On Saturday, July 12, 2003, at 11:05PM, Alexander Kabaev wrote:
On Sat, 12 Jul 2003 23:13:12 -0400 Craig Rodrigues <[EMAIL PROTECTED]> wrote:
I am guessing that the C preprocessor does not think that it is in a system header, and thus prints out the warning.
We specifically disable automatic warning suppression for system headers, because we _want_ to know about them. Your Linux distribution apparently does not care.
This is a good policy in general, however, one could easily argue that what
is trying to be determined with signedness and such being less-than-compared
to 0 isn't really a big deal and possibly the only way to implement this
numeric_limits<T>::digits thing without any type introspection which C++ currently
lacks.
The following would work for example in a template function:
template <typname T> void foo(T const & f) { if (numeric_limits<T>::digits % 2) //type is signed else //type is unsigned }
However to implement "digits" we have that nasty macro that makes the comparison
which is meaningless for unsigned types of "< 0".
This is probably a perfect example of where the C++ standards committee folks should
be queried about the best way to implement numeric_limits<T>::digits. Some of them
have had no trouble pointing out that C99's tgmath.h header cannot be implemented in
pure standard C99. This may also be true of numeric_limits<T>::digits.
I am going to the newsgroups... My old college advisor is/was a moderator on
comp.lang.c++.moderated and he may "just know" the answer :).
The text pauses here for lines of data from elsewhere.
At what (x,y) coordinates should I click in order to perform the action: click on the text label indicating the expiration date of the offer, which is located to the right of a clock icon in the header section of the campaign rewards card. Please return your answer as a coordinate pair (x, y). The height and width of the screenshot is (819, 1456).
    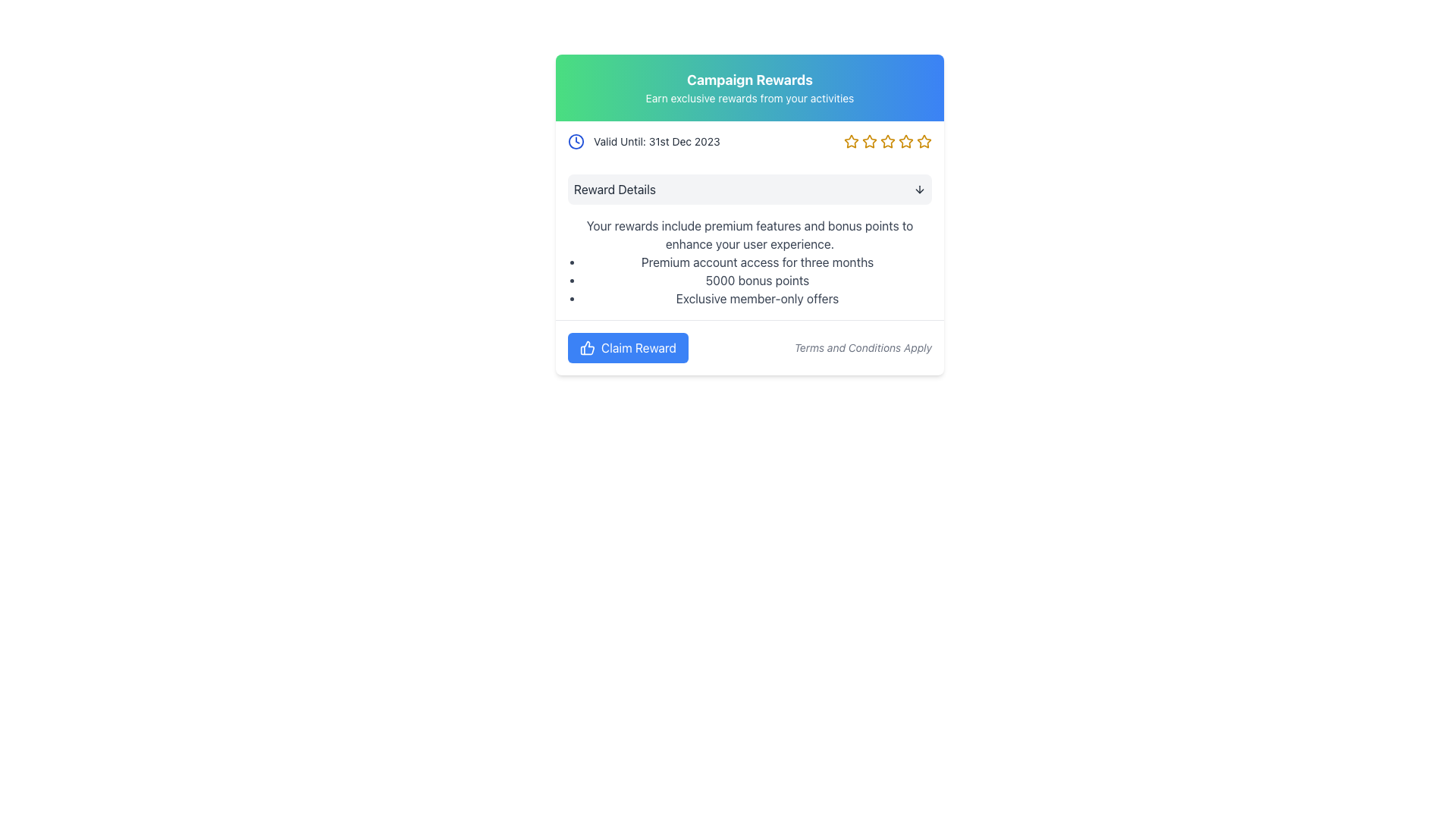
    Looking at the image, I should click on (657, 141).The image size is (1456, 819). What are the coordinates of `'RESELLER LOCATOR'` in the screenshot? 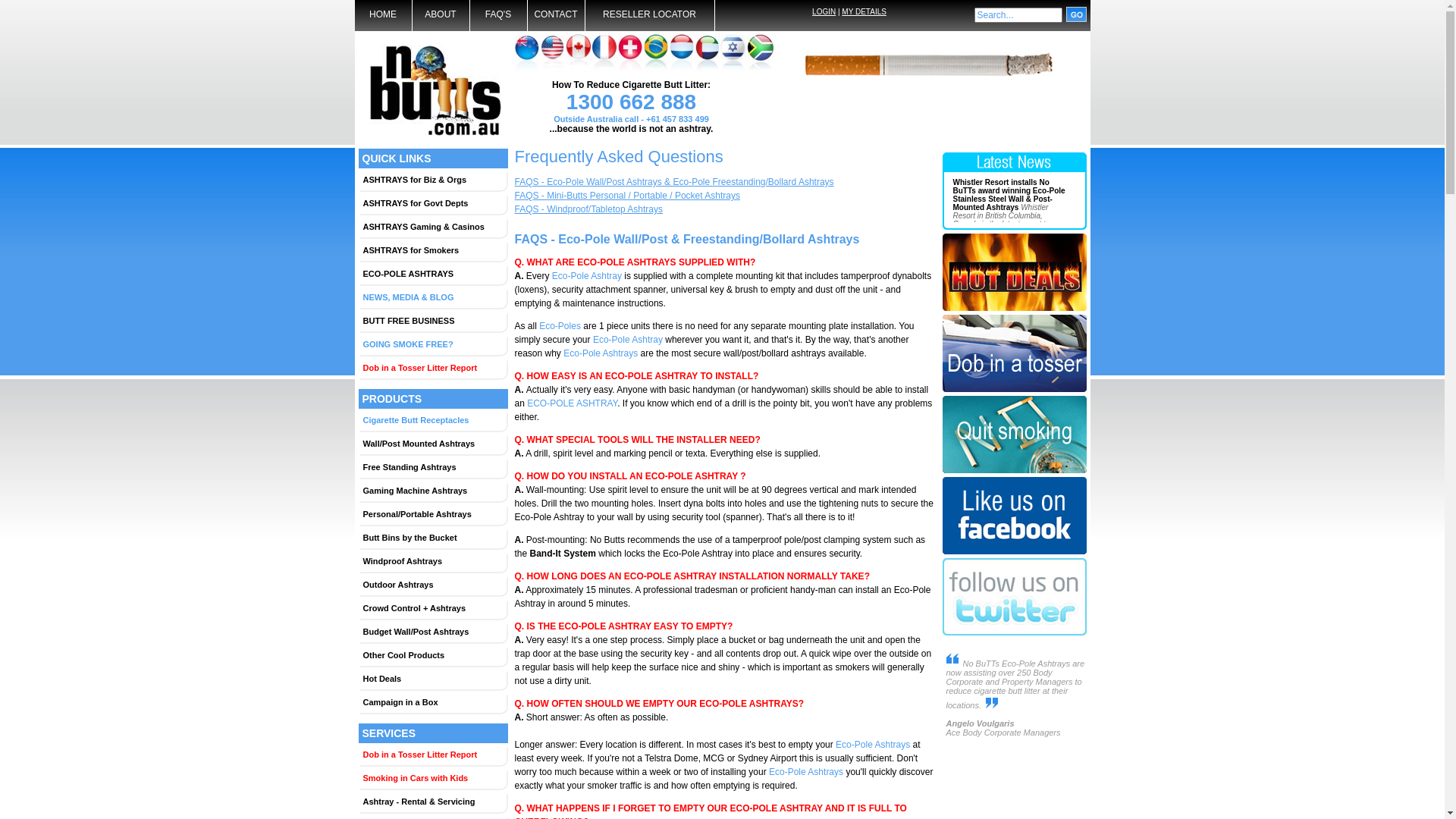 It's located at (585, 15).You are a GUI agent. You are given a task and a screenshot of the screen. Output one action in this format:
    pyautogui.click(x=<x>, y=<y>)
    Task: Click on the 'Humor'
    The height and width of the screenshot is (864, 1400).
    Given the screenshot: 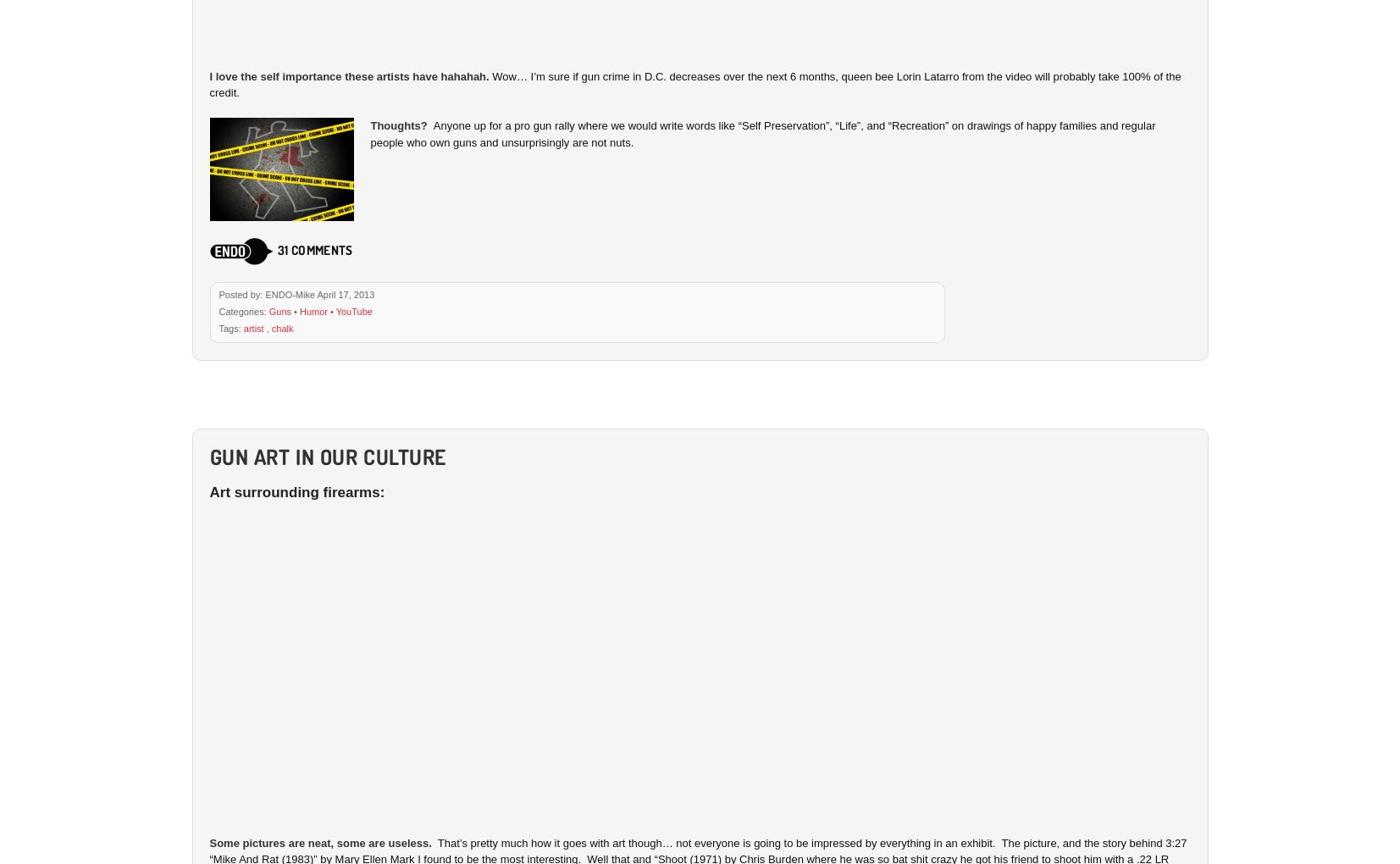 What is the action you would take?
    pyautogui.click(x=312, y=309)
    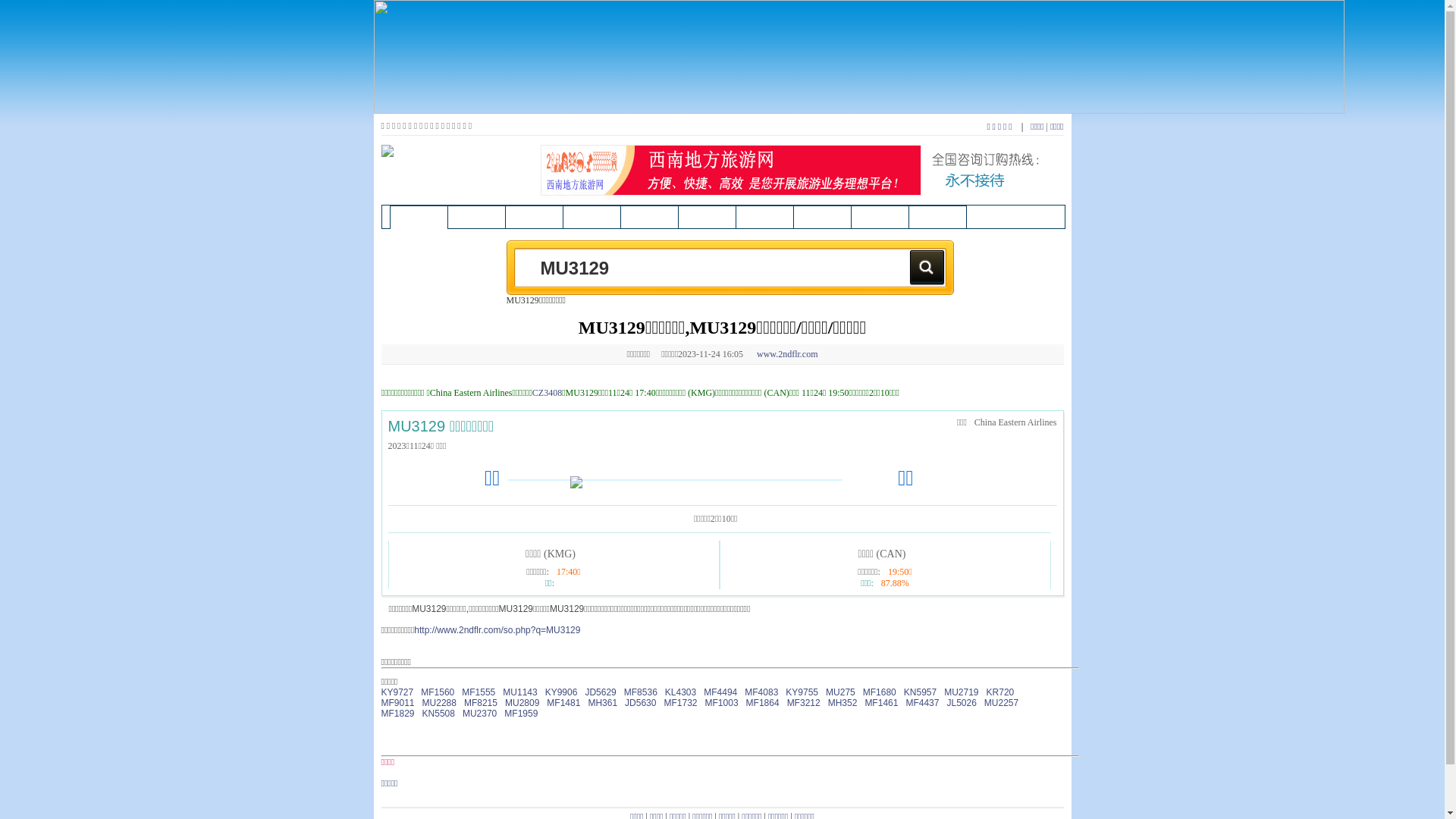 Image resolution: width=1456 pixels, height=819 pixels. What do you see at coordinates (720, 692) in the screenshot?
I see `'MF4494'` at bounding box center [720, 692].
Any GCC/FreeBSD expert care to comment? ;)
Short of fixing offending files in FSF libstdc++ or turning warning suppression back on for standard C++ include files selectively, I have no suggestion.
I'd rather we fix the problem in gcc but this extra verbosity when there is nothing
wrong with user code also seems incorrect. I think the gcc developers should have a
separate command line option for internal headers don't you?